Ленив молчал. Думал о чем-то своем, нелегком. Шаг был почти бесшумен. Глаза полузакрыты. Весь ушел в себя. Потом тихо заговорил:
– На днях я вдруг подумал: Парижская коммуна прожила семьдесят два дня, мы – почти сто…
Что-то большое и тревожное вызвал у него в сознании один вид этого зала. Его мысли шли трудной тропой, и непонятно, как они добрались до этого сравнения.
– Да поймите же, – взглянул он на Петра так, точно Петр только что неуступчиво возражал ему. – Поймите, вопрос так и стоит: жить нам или нет… – Он остановился, приподнял ладонь. – Мне говорят: «Ленин хочет отдать территорию и выиграть время!» Именно так: отдать одно и выиграть другое, главное. Почему главное? Речь идет о судьбе революции. – Он остановился вновь, сейчас дампа светила сбоку, и Петр увидел на стене всю его динамичную фигуру, которую не в силах была остановить беда, какой бы сокрушающей она ни была. – Наше достоинство попрано, но, стиснув зубы… стиснув… – Ленин умолк и тихо пошел дальше. Он остановился и, нащупав ладонью крашеную поверхность двери, нетвердо оперся. – Локкарт просится на прием? – Он отнял руку от двери, усмехнулся. – Надо отдать ему должное: момент он выбрал верно. Это профессиональный нюх или осведомленность?

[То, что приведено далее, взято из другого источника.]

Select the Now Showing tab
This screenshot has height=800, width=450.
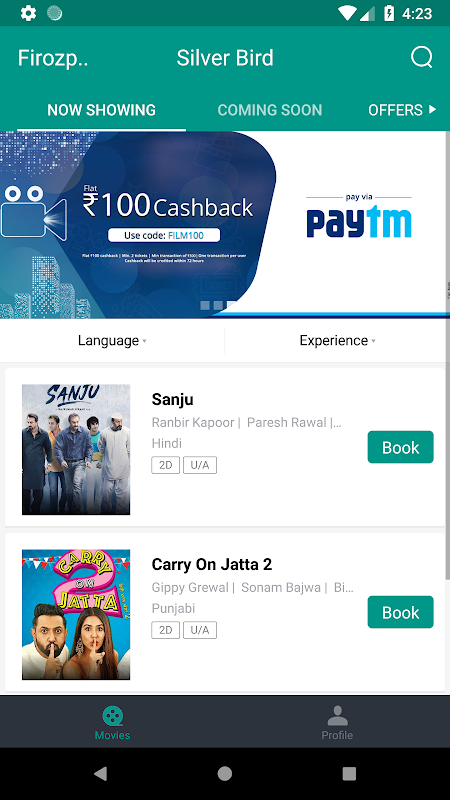click(x=102, y=110)
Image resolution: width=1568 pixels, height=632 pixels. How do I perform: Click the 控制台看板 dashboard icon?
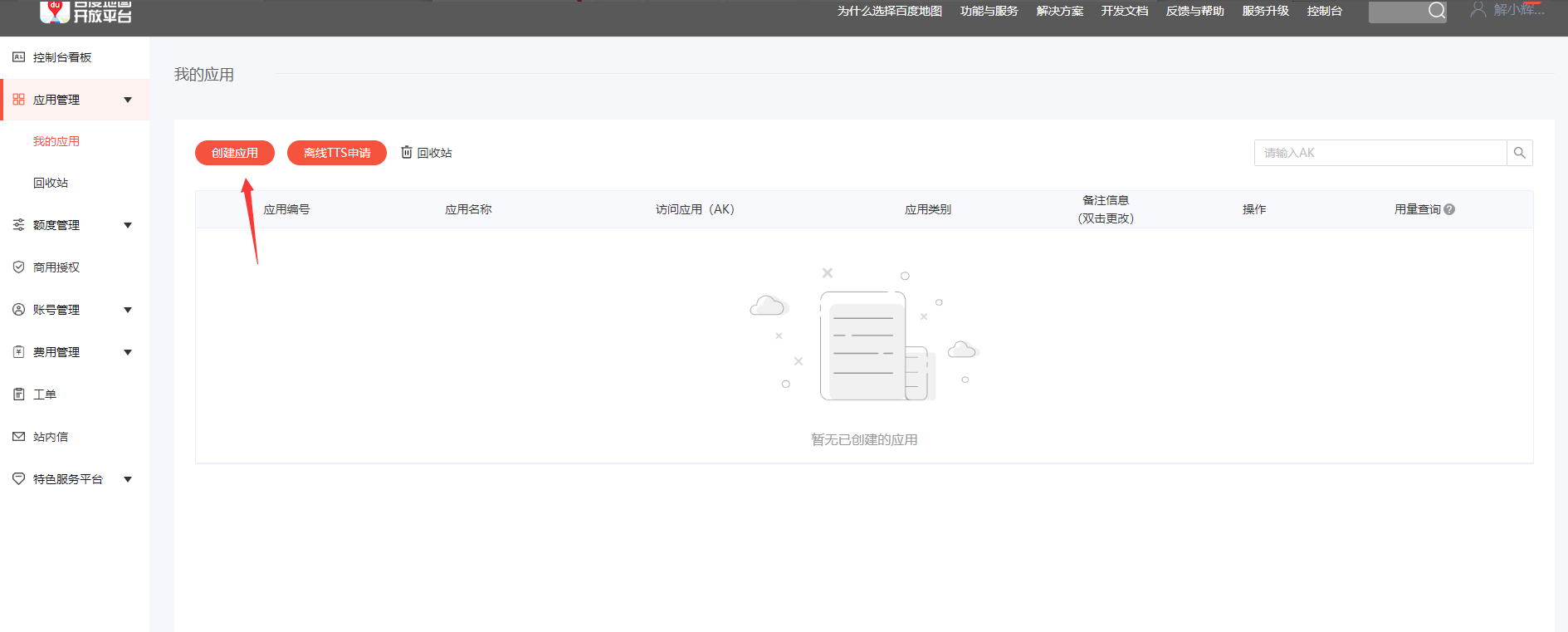[18, 57]
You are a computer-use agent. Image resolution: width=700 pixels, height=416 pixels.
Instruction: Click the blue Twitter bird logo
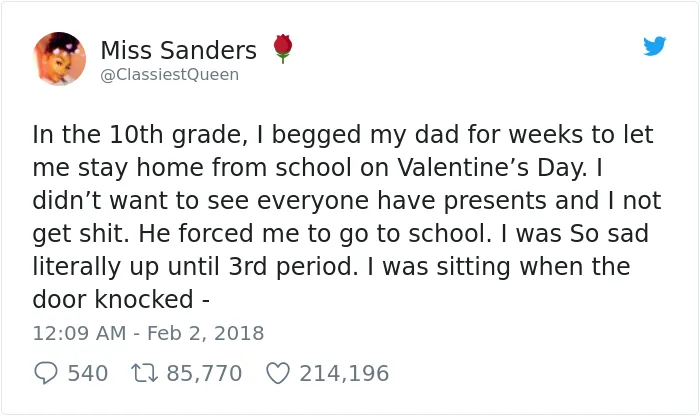(x=654, y=46)
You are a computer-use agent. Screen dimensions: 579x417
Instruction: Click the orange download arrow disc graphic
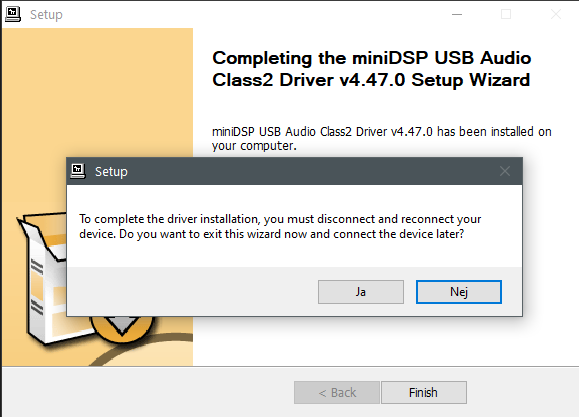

Не раньше, не позже – теперь.
Они пошли дальше.
– Но как повернутся события завтра? – спросил Петр.
– Завтра? – Ленин взглянул на Петра быстрым, как показалось Белодеду, жестоко-суровым взглядом, взглянул, будто хотел сказать: «И ты не понимаешь, что происходит, не понимаешь, несмотря на все ненастья твоей жизни». – Завтра… то есть сию минуту? – спросил Ленин. Он продолжал идти, но теперь уже размеренно, подчеркнуто размеренно, будто отсчитывал шаги от вопроса до ответа. – Немцы пойдут на Питер, и ЦК станет перед новой перспективой, – сказал он наконец.
– Более трудной?
– Да, несомненно. – Он остановил на Петре короткий и твердый взгляд. – Но решение о мире будет принято. Кстати, может оказаться, что нам нужен будет… гонец. Да, гонец, который проложит дорогу в огне и ненастье и доставит пакет: наш протест и согласие заключить мир на условиях Бреста. – Он пошел быстрее. – Не гневайтесь, если за полночь вас затребуют в Смольный.
53
Был одиннадцатый час вечера, когда Лелька разбудила Петра.

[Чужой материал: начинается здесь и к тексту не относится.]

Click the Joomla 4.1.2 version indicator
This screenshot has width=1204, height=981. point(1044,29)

– Да вставай ты, вставай, господи! Не растормошишь, не растревожишь! – Он ощутил холодную с мороза руку сестры на щеке. – Вставай, взгляни вот! По храму ходила бумага…
Петр открыл глаза: листовка. Напечатана на тетрадной бумаге. Поверх косых линеек (они несмываемы) шесть густо-черных строк: «Сегодня германская армия заняла Двинск. На очереди Псков, Ревель и Петербург». Так и написано: «Петербург». «Немецкая листовка, – подумал Белодед, – хоть и напечатана в Питере».